Buddy’s Garmin 740, big screens for small boats

Jack_and_Garmin_740.jpg

That’s my good buddy Jack aboard the 21-foot powerboat he’s named Buddy. The photo was taken a couple of Saturdays ago when he had just relaunched the boat after an extensive refit, and I’d like to think that Jack is indicating his happiness with my electronics advice. He’s a dedicated Garmin user — and the man responsible for the gorgeous all-Garmin helm I featured here — but he was thinking of going with a GPSMap 546 until I talked him into the 740…


Not that there’s anything wrong with the 546 — which is a lot like the 545 I once tested, with NMEA 2000 added. However, I think Jack was presuming that a small plotter was appropriate to a small vessel, and that’s a concept I’ve always questioned. Sure, financial and/or space budgets may mean that you have to settle for a small screen, but it’s not like you’re going to look at less chart because you’re on a smaller boat. In fact, smaller boats are often faster boats and so you need more chart to maintain the same situational awareness. And if you must have a small screen, here’s hoping it’s fast at screen redraws because you’ll be zooming and panning more than with a larger screen.
  Besides, the 7-inch GPSMap 740 isn’t that much more expensive than the 546, especially given the touch screen ease and high speed redraws, and especially relative to the project (Jack had the little helm enclosed with some beautiful Johanson Boatworks glass work). Plus it would be easy to add a radar if, say, Jack or the next owner wants to use Buddy as all weather island commuter. Actually I’d recommended the 740s model as, again, the incremental cost is small and someone might enjoy fishing this boat one day. But Jack doesn’t take all my advice, and certainly his “ship’s clock” is entirely his own concept. He told me that he spent a lot of time at Walmart selecting just the right cheapo wristwatch to epoxy to the wiper motor. This is a case where the scale of the boat really does merit a similarly small screen; that watch is quite visible from anywhere in Buddy’s little cabin.

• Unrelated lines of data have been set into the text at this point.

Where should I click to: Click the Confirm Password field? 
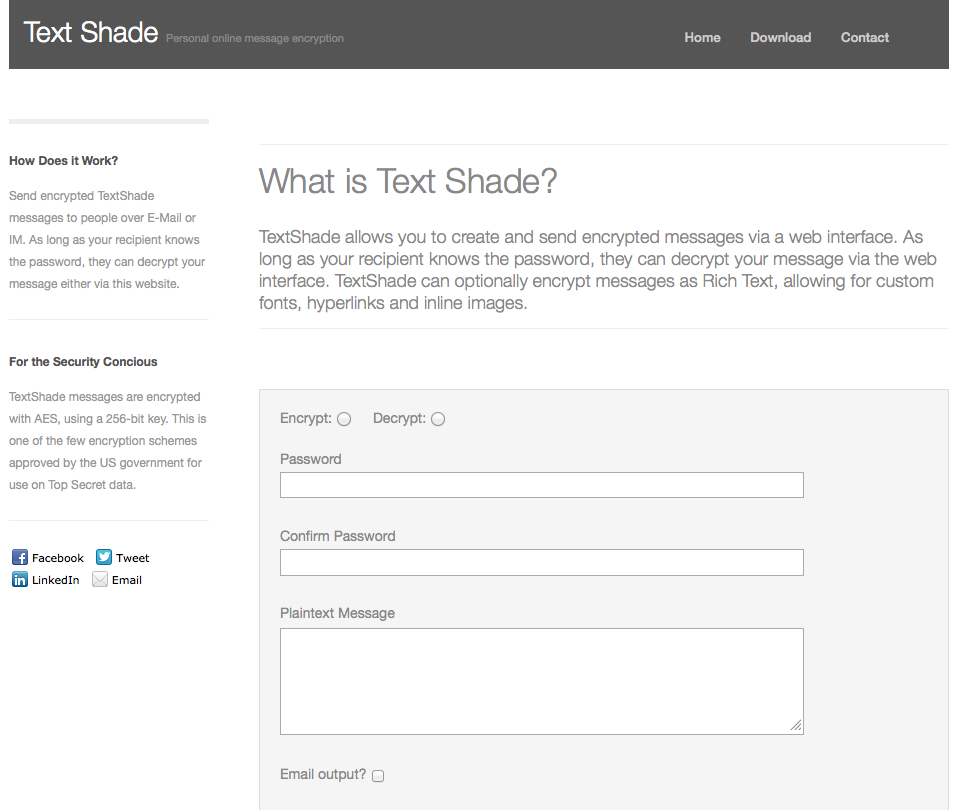(541, 562)
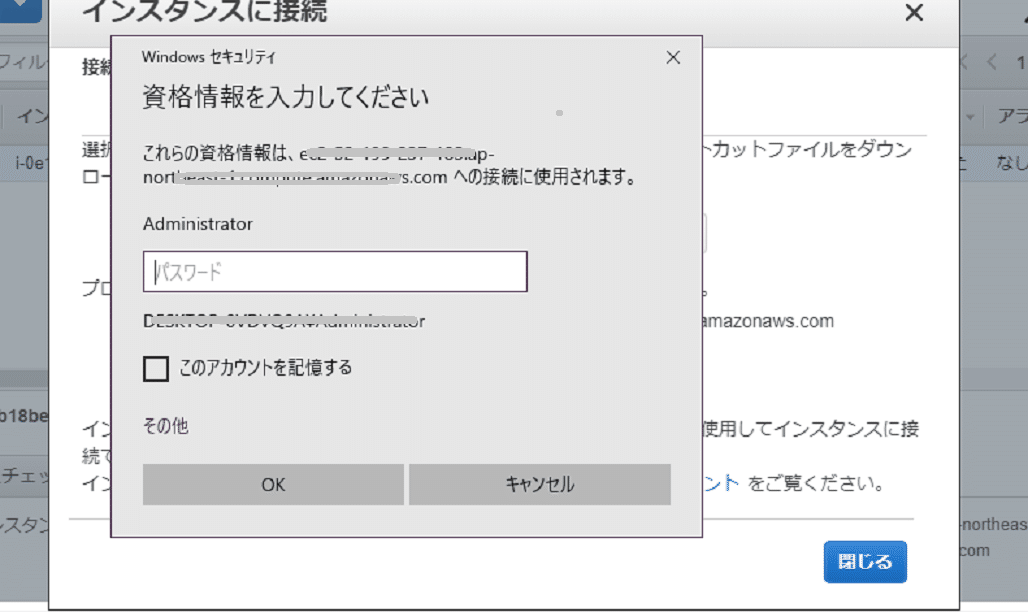1028x612 pixels.
Task: Click the フィルター search field on the left
Action: 20,61
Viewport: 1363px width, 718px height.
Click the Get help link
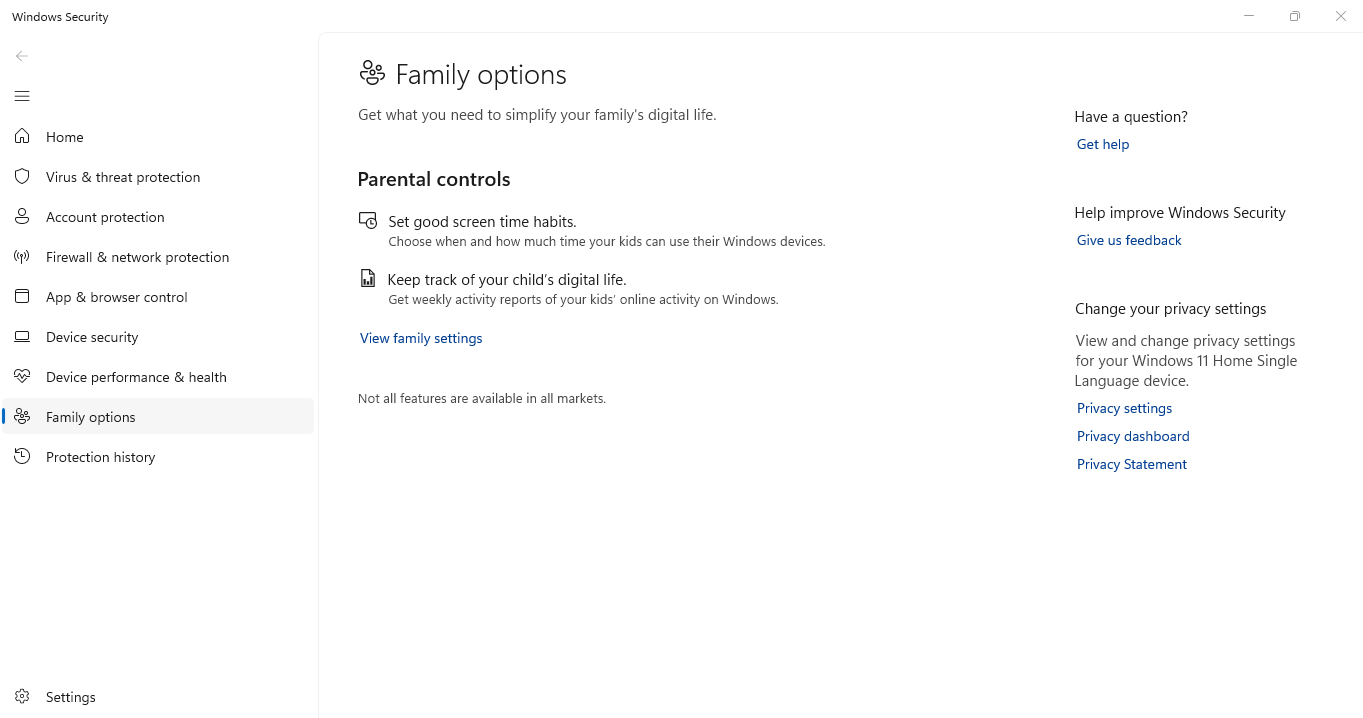tap(1102, 144)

Jack's_ship_clock_cPanbo.jpg
The boat, by the way, is a Pompano 21, purportedly modeled on a Pulsifer Hampton 22, a famous wooden production boat in Maine, and recently well profiled in Soundings by Eric Sorenson. I have a nice picture of Buddy 2011 somewhere, but not with me in Paris. I’ll add it once we’ve endured the very long day of travel we are about to begin. {Done!}

Pompano21_Buddy_April2011_cPanbo.jpg

Ben Ellison

Ben Ellison

Panbo editor, publisher & chief bottlewasher from 4/2005 until 8/2018, and now pleased to have Ben Stein as a very able publisher, webmaster, and editing colleague. Please don't regard him as an "expert"; he's getting quite old and thinks that "fadiddling fumble-putz" is a more accurate description.

3 Responses

  1. sandy S says:

    and to think for a few $$s more he could have ‘bundled’ the plotter with an 18in HD radar!(Garmin’s 740/18’HD bundle package)
    Didn’t Buddy want a companion in the FOG?!

  2. Peter says:

    I can’t stand it anymore! I must speak!
    Please instal a wedge on the dash so the Garmin can sit level,it’s driving me crazy:)

  3. Jud says:

    I flipped for the ‘bundled’ 740s plotter w/GMR18HD radar along with (2) GFS-10 fuel sensors. Just received cabling (Garmin also) for backbone and drops. The last item is Antisense NGT-1-USB gateway.
    A laptop will be my temperary plotter for the lower station. Hope to have all but the radar installed this weekend. Looking forward to sea trials!